折り紙の花が置かれるようになったのは、ここ一ヶ月、もう少し前くらいから。初めは、誰かの置き忘れだろうと誰も気にしていなかったらしい。

 そうは言っても、自分には必要のない持ち主も分からない折り紙の作品など、大切に自宅まで持ち帰る人などおらず、ほとんどはゴミとして処分されたのだった。

 しかしそれ以降、腹痛や発熱、嘔吐、怪我、貴重品の紛失など厄災とも言うべき事が一年二組の生徒の間で頻発した。奇しくも、例の花が置かれた席の子たちの症状が重かったことから、最近では、生徒たちの間で呪いの花と呼ばれているらしかった。

 そこまで聞いて、浩志は堪らず声を上げる。

「でもよぉ、それって単なる偶然じゃないのか? 腹痛、発熱、嘔吐って、そりゃ、ただの風邪だろ」
「え?」

 浩志の反論に、それまでビクビクとしながら話をしていた優は、ポカンとした顔で浩志の事を見つめる。

「だって、時期的に風邪とかインフルエンザとか流行った頃だっただろ」
「確かに」
「怪我とか貴重品の紛失? そんなもん、ただの個人の不注意だろ」
「まぁ、そうかも……」
「仮に、百歩、いや千歩譲って、それが呪いの花だったとして、厄災は一年二組で起きてるんだろ? 二年のお前がどうしてビビってんだよ?」
「あっ!!」
「それに、見ただけで呪われるなんて話はさっき出てこなかったけど?」

 淡々と話の穴を突いていく浩志を見つめる優の目からは、いつの間にか薄い水の膜はなくなり、代わりに安堵と羞恥の色が変わるがわる見え隠れしていた。

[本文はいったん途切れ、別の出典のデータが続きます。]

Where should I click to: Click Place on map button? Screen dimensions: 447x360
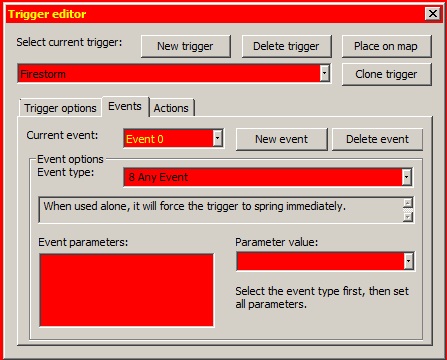387,46
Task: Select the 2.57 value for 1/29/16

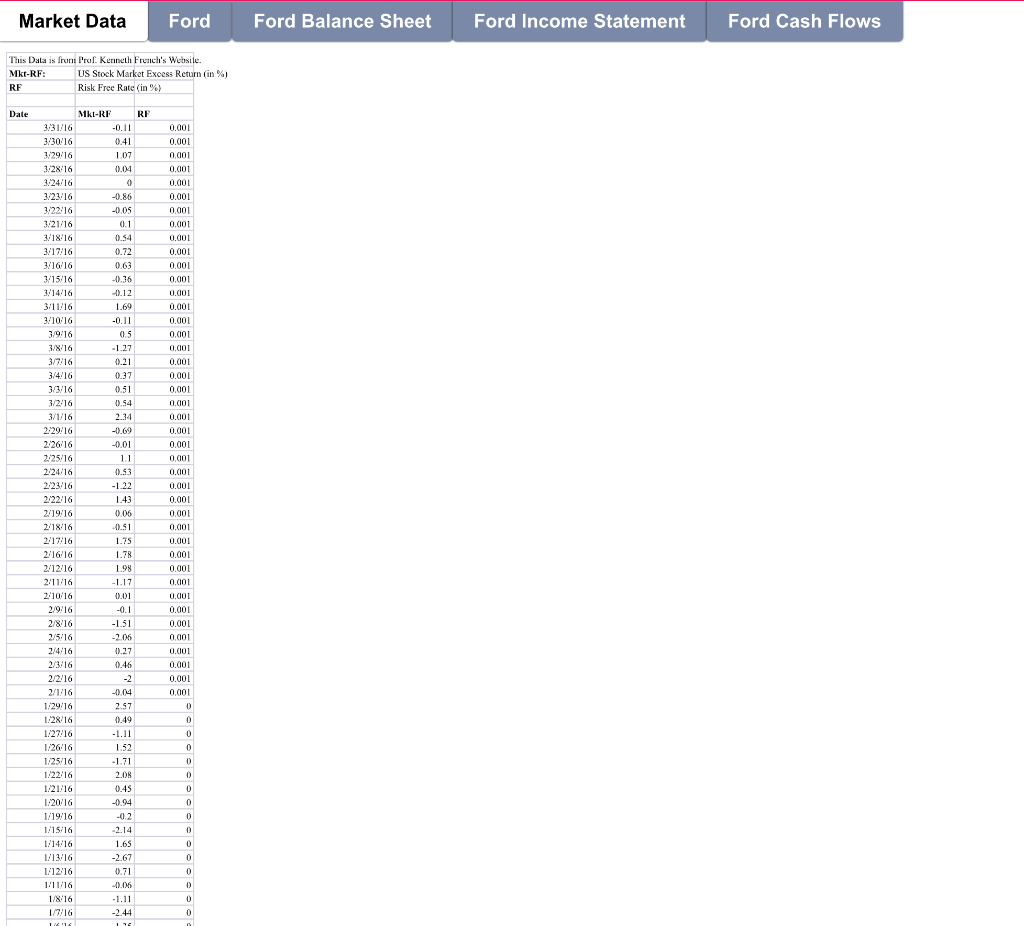Action: coord(110,706)
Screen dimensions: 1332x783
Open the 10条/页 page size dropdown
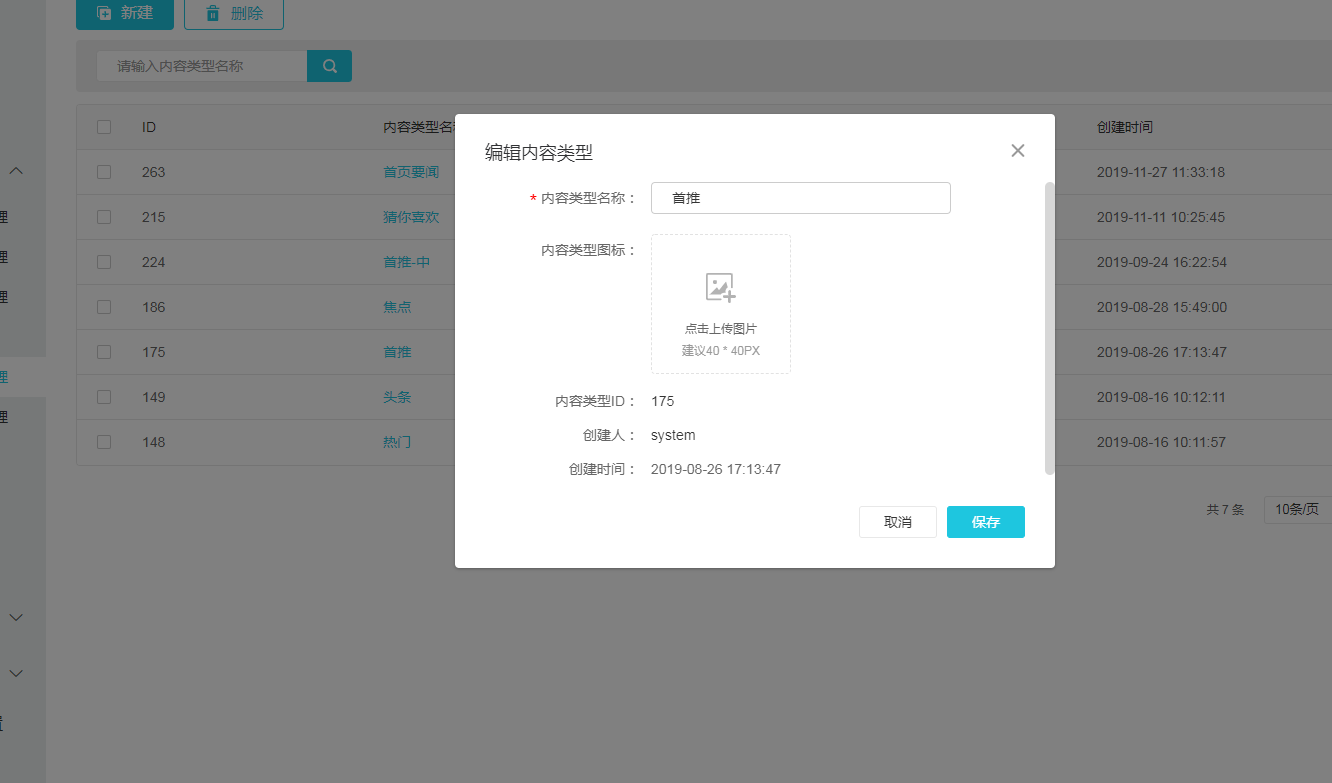click(x=1297, y=510)
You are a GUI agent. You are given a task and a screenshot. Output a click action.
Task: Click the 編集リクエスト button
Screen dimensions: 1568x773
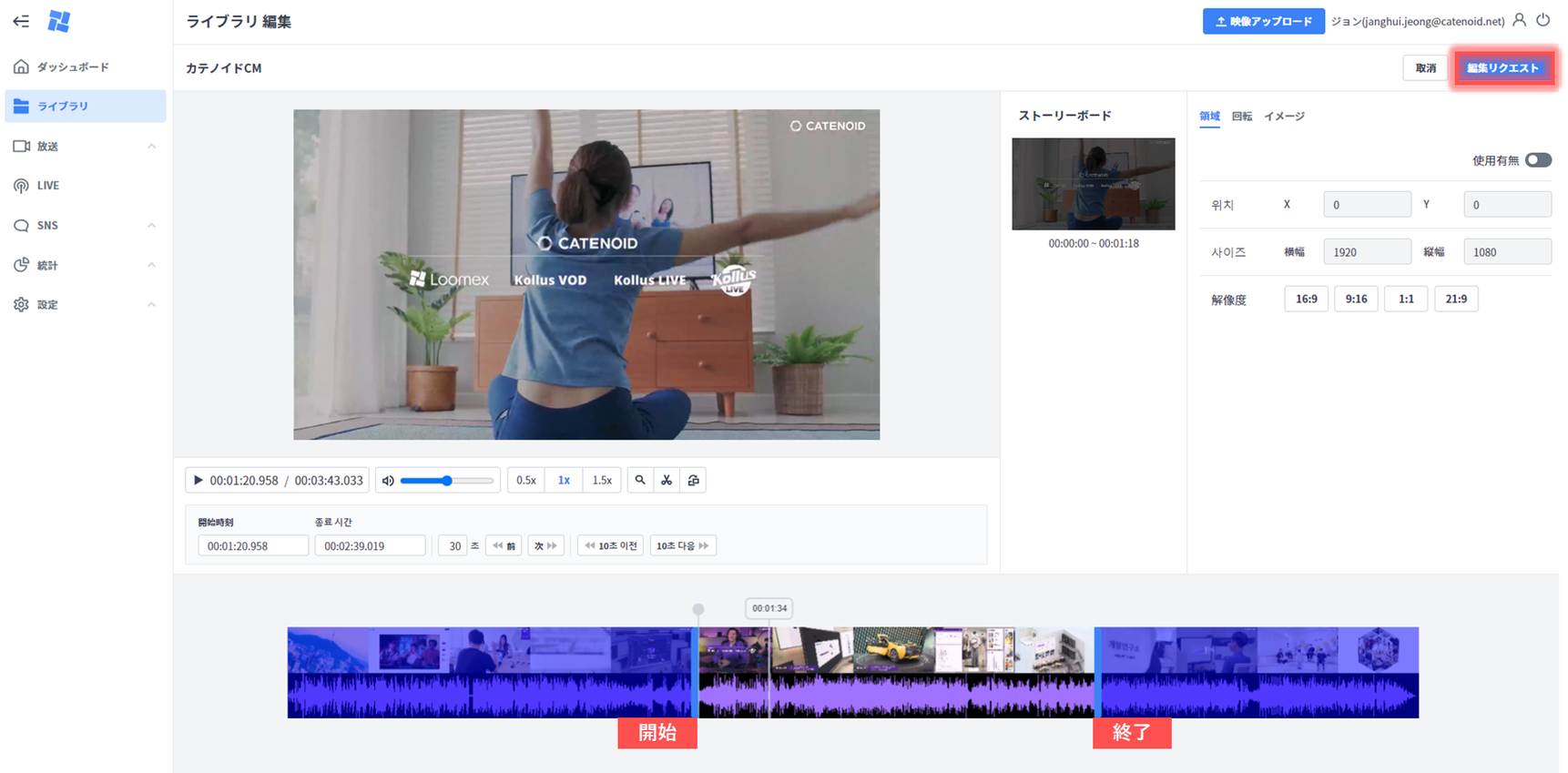(x=1502, y=68)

「も、もう。実物を見て、ちょっとテンパっちゃっただけよ。そんな、めちゃくちゃ信じてたとかじゃないんだから!」

 優がむきになって否定する姿を、浩志は横目で見てニヤリとする。

「そうかそうか。怖かったよなぁ〜。でも、大丈夫だぞ〜。アレは、呪いの花なんかじゃないから。俺が一〇〇パー保証する!」

 まるで小さな子供にでも言い聞かせるように、揶揄いを含んだ彼の口調と意味の分からない強気な言葉に、優はつい語調を強めてしまう。

「ハァ? 成瀬なんかに保証されても全然意味ないんですけど〜?」

 浩志は自分から揶揄っておきながら、彼女のそんな可愛げない態度に幾分腹立たしさを滲ませて反論する。

「なんで俺の保証じゃ意味ないんだよ! アレは俺が作ってるんだぞ!! 作ってる本人が呪いじゃないって言ってんだから、それで十分だろっ!!」

 浩志の勢い余った言葉をしっかりと耳にした優は、思わず眉を顰める。